Estuve una vez, una sola, en el pueblo chico donde nació mi tatarabuela María.

Yo no la conocí, pero mi madre la recuerda blanquísima, con los ojos de un azul irreal, ya consumida por el tiempo, de modo que se quedó postrada en una cama-cuna, chica como ella, como su pueblo donde se conocen todos. O, tal vez, debería decir "nos conocemos", porque imagino que, entre las trescientas almas que lo habitan, muchas deben ser de mi familia.

Para llegar a él no hay carreteras buenas y el camino lo obstaculiza un único semáforo, de manera que los agentes de la autoridad, con la excusa de hacer las advertencias pertinentes, se paran a hablar con los viajeros para no morir de puro aburrimiento por la mañana y de modorra viva después de comer.

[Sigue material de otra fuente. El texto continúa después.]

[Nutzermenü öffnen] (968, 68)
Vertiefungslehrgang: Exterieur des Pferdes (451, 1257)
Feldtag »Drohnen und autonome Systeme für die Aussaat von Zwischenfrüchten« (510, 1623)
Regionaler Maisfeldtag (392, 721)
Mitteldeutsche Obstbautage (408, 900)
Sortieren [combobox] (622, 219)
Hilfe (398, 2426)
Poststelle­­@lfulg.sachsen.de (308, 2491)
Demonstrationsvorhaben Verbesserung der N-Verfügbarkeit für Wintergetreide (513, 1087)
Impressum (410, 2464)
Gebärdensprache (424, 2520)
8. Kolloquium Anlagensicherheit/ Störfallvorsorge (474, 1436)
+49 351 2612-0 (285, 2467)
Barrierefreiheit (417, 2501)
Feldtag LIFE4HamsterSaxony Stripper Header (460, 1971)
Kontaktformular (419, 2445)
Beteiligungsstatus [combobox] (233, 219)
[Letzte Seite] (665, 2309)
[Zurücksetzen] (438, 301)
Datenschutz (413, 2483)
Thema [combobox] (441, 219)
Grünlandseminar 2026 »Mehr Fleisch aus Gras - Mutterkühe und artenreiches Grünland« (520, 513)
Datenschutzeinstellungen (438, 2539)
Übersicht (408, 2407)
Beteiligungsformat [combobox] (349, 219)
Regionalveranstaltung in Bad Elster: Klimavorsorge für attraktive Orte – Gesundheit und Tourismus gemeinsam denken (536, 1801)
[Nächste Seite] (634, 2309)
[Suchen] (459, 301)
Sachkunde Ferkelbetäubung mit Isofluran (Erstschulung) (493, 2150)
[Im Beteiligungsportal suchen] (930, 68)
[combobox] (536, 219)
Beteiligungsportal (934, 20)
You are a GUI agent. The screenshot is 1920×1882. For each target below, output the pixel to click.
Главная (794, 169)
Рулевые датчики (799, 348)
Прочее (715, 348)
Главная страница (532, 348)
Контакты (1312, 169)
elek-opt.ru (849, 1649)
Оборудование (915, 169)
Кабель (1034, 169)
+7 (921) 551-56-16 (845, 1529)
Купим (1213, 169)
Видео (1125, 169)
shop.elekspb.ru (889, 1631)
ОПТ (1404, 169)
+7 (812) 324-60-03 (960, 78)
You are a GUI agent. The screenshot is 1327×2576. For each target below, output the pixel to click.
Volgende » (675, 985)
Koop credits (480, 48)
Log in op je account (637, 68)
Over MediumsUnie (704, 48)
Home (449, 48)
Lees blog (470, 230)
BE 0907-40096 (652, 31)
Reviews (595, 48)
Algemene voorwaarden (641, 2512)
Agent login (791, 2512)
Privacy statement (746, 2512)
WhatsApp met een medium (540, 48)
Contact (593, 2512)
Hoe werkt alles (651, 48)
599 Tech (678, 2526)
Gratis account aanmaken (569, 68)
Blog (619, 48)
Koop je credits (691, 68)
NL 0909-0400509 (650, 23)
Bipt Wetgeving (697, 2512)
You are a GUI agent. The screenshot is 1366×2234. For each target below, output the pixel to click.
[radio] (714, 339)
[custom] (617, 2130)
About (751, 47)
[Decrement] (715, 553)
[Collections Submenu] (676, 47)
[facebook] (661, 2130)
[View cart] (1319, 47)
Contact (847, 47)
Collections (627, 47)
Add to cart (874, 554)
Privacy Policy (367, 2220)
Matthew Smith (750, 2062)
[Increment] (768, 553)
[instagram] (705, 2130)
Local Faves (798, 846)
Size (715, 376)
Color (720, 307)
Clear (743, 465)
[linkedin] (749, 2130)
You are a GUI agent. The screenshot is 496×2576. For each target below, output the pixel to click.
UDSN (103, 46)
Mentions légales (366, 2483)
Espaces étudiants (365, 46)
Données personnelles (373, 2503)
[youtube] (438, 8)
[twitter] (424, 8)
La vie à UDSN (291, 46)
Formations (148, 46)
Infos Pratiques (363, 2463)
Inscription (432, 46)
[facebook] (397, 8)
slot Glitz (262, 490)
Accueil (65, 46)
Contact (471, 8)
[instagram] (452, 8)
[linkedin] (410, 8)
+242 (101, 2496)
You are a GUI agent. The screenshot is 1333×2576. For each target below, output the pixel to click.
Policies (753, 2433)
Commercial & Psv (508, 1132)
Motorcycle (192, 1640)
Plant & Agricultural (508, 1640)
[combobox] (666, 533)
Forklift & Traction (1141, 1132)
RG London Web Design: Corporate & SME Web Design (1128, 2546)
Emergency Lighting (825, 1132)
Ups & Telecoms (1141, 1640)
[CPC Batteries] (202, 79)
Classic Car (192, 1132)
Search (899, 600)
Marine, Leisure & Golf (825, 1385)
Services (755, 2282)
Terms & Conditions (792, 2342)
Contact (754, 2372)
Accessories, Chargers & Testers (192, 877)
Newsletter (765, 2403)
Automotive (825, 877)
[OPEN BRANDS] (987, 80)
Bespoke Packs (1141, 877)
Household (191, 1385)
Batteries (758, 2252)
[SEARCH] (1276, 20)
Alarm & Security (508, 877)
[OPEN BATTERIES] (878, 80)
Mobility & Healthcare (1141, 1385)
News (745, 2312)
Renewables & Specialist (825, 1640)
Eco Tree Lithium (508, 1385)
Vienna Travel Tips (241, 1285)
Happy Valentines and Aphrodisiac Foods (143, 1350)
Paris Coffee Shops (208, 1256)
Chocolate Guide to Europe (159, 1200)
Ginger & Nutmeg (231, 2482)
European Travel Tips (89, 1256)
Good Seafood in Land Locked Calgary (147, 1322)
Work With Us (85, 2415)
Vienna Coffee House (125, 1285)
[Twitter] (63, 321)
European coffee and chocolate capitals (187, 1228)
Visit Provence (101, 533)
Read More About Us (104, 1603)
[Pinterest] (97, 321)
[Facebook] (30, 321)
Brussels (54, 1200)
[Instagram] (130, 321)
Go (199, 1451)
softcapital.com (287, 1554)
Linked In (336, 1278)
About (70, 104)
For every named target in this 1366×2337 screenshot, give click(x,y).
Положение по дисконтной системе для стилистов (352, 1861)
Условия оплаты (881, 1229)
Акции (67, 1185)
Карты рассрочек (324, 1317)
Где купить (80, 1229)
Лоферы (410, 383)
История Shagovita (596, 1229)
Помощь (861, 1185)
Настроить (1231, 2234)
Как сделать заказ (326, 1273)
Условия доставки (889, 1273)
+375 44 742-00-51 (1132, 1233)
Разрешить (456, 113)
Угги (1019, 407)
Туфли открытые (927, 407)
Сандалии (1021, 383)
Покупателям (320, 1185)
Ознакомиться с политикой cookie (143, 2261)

La cosa es que ese pueblo chico, que hasta el nombre tiene en diminutivo, esconde una iglesia tan chica como él, con una preciosa talla de Santa Ana, que da nombre a buena parte de las mujeres de mi casa. Está dentro de un grupo escultórico de cierto valor donde también aparece la hija de la santa, que como ustedes saben si han ido a catequesis o han leído los evangelios apócrifos, es la Virgen.

Yo le guardé un secreto a esa iglesia chica durante años, porque cuando llegué a la Universidad un profesor me contó que la escultura era obra de Luján Pérez. Y, sabiendo que a la iglesia entraba cualquiera que le pidiera la llave al matrimonio que la custodia, callé siempre, creyéndome garante del tesoro, hasta que unos estudios posteriores alumbraron que podría tratarse de una obra de la escuela genovesa, sin más detalles, ni más nombre de su autor. Y ya no fue lo mismo.

Como digo, durante todo ese tiempo me mantuve en silencio porque temí que, cualquier día, algún turista amante de la belleza saliera con la talla bajo el brazo, como quien carga un mandado, y se llevara a la santa que es mía, oigan, que es nuestra, para venderla a cualquier cachivachero de prestigio de Bermondsey o Bergmannstrasse.

Eso habría sido un gran escándalo, porque, desde que yo estoy en el mundo, lo más reseñable que ha sucedido en el suelo de ese pueblo chico es la Rebelión de los Mayores, que fue brevísima, incruenta y sin armas, tranquila como es la gente de allí. Cuentan que el director de una residencia de ancianos se puso intransigente y despidió a un trabajador. Y los viejitos, que han pasado fatigas, penalidades y dictaduras por esos campos resecos, dijeron que el trabajador era uno de ellos y que eso del despido sería por encima de sus cadáveres. Dijeron más cosas que no quiero revelar. Y ahí quedó todo.

Por no tener, no tiene el pueblo chico ni próceres ni nobles, más allá de un frailillo al que todo el mundo quería y una familia postinera que cuentan que, si te fijabas en los detalles, tampoco era para tanto. Pero, a cambio, tiene su grupo escolar del Mando Económico, intercambiable por cualquiera de los grupos escolares del Mando Económico que hay en esas tierras, mismo aquel en el que estudié.

Venía yo a contarles que cada vez se usa menos por aquí el adjetivo "chico" y que la gente prefiere decir "pequeño". Y bien que lo siento. Porque las cosas chicas tienen el encanto de lo abarcable y en ellas siente una que encaja sin esfuerzo.

Como en el pueblo chico de mi tatarabuela María donde estuve una vez, una sola, y no he podido quitármelo de la cabeza.